Several of you commented, in particular Bill but several others concentrated
on what I would view is not so much the health statistics, the data, but really
on the use of it. And I wonder where my head is on this because when this
report was originally, I thought it was really terrific. And yet, when I look
at what you have done and I look at where we are, I think, not you guys, I
think we are missing the boat because I think we should concentrate on both the
data, but lead into that by being much clearer on the use of it. In the various
ways that it is used and hypothesize ways that it could be used, because I see
all of this as management information.

In fact, I think, I know I will live to regret this, but the emphasis here
is on statistics and this causes Harry to say and I am not exactly a
statistician and we will tutor him in the car and this kind of thing. This is
not about statistics. I am really serious. This is not about statistics. This
is about information to manage the health care system and I will not say the
trite 2 trillion, 4 trillion whatever the figure is today system, but that is
really what it is about. If you go back and look at the NCHS legislation, which
is now 50 years old and where it lays out all of the areas that should be
collected –- it is done in the context of what we need to manage the
health care system. I think that is something that we are missing. I think we
are not putting enough emphasis on the use of this and ideally I think, from
this effort, would come another set of legislation that would update the
legislation that we have.

That is why I may live to regret this, but that would update that
legislation in light of where we are today. Now we are operating NCHS and in
essence the system is operating under the legislation that is 50 years old. And
it was based on the information that you could get then or likely could get
then.
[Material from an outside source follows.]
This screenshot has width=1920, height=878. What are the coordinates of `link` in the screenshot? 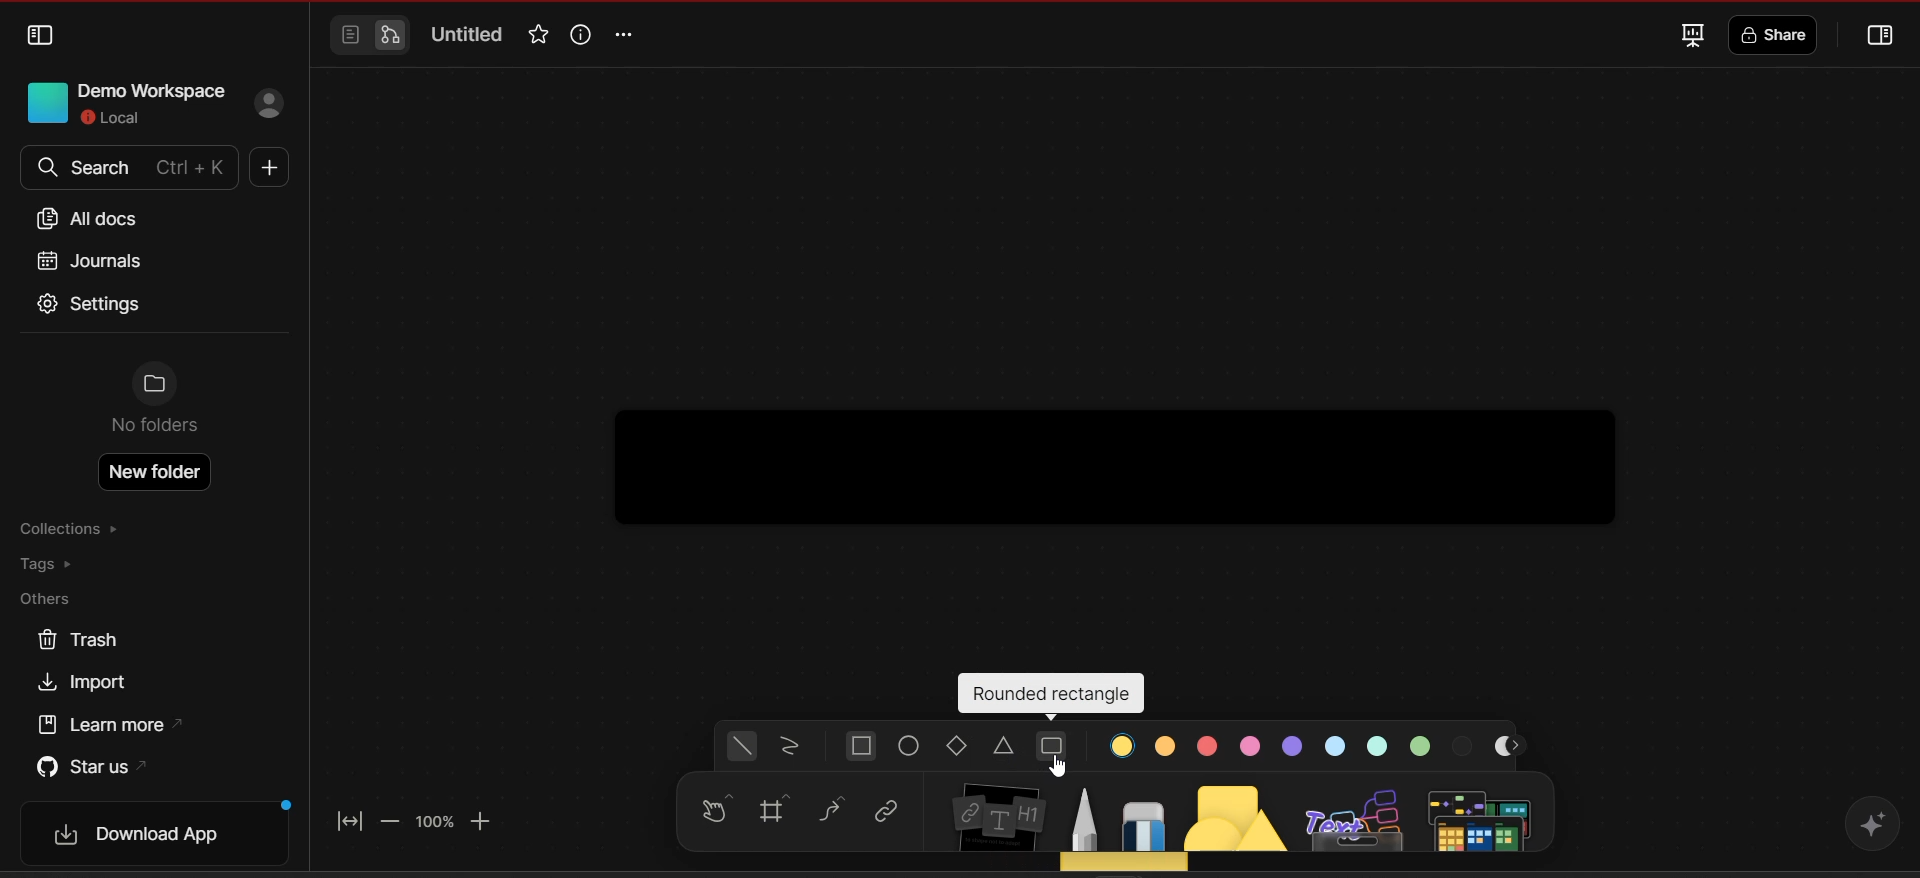 It's located at (886, 812).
But there is more today and there are all these issues that go along with
it as well, in confidentiality and so forth, but I think there is more that
could be done -– that is a hypothesis, I agree, but I think that we could
come up with any number of examples of information that is available today that
no one would have dreamed of 50 years ago related to health care quality
related to the Dartmouth Atlas and the Dartmouth Atlas squared for example,
much more information that you could get. So I am quite serious, I could see I
would like to pose that as a direction for this that this series of meetings be
held, but that they be held with a goal. Not solely to update the report. But
to aim at NCVHS which really is the organization in HHS that can deal with
this, giving recommendations on where all of this should go in the future. It
might give guidelines or recommendations or write legislation, but guidelines
and recommendations for needed modification to where we are. Which could range
anywhere from those recommendations of how it should be directed with HHS to
something that would link as well with the rest of the health statistics system
-– the Census Bureau, Education, you know I mean that diagram that you
referred to emphasizes the terminates of health. Well, a lot of those
terminates of health is gathered elsewhere in the federal statistical system.
So I have this sense, this is making my day, it did not start out great —


But I think there is a tremendous amount of promise here and I think this is
very much related to the Charter of this Committee, and I think this focus on
how the information can be used, could be used, what it takes to manage the
system. Based on what you gave, I am not sure I would bring in the Head of CBO
or GAO or well, I probably would bring in the Head of OMB because we all know
he has expressed such an interest in this, in contract to other Heads of OMB. I
think there is a very strong sense here of management of the system. So, that
in essence is my comment. It is not in terms of what you have done. I think it
is more in terms of where we go next with this and I would like to see it focus
on how this system should be transformed. I think the research part and all is
terrific, you know that. I think in my comments to you I emphasized that. What
I am surprised at, is that I do not think I emphasized what I am saying. I
think I did not do that because I did not see it all laid out like this. So
thank you for your very valuable contribution.

Agenda Item: Committee Discussion

MR. REYNOLDS: Okay, I am going to stop. We have been around once and I know
that some others had some comments, but we have already gone 15 minutes over
what we expected and we have to break at 3:15

Thank you very much.

If you remember I told you I met with ONC — autonomy when prudent or
chartered, this would be prudent and chartered as far as territory that we can
go in unencumbered; we can go in as we choose to and then, hopefully whatever
we come up with can be shared in a good, solid way. So I think this is a clear
shot, that is why I talked about it in those things, it is a clear shot, we do
not need help, we do not need S and then hopefully what we come out with can be
rolled into, whether it is meaningful use or some of these other things, to
really start actually making it pragmatic.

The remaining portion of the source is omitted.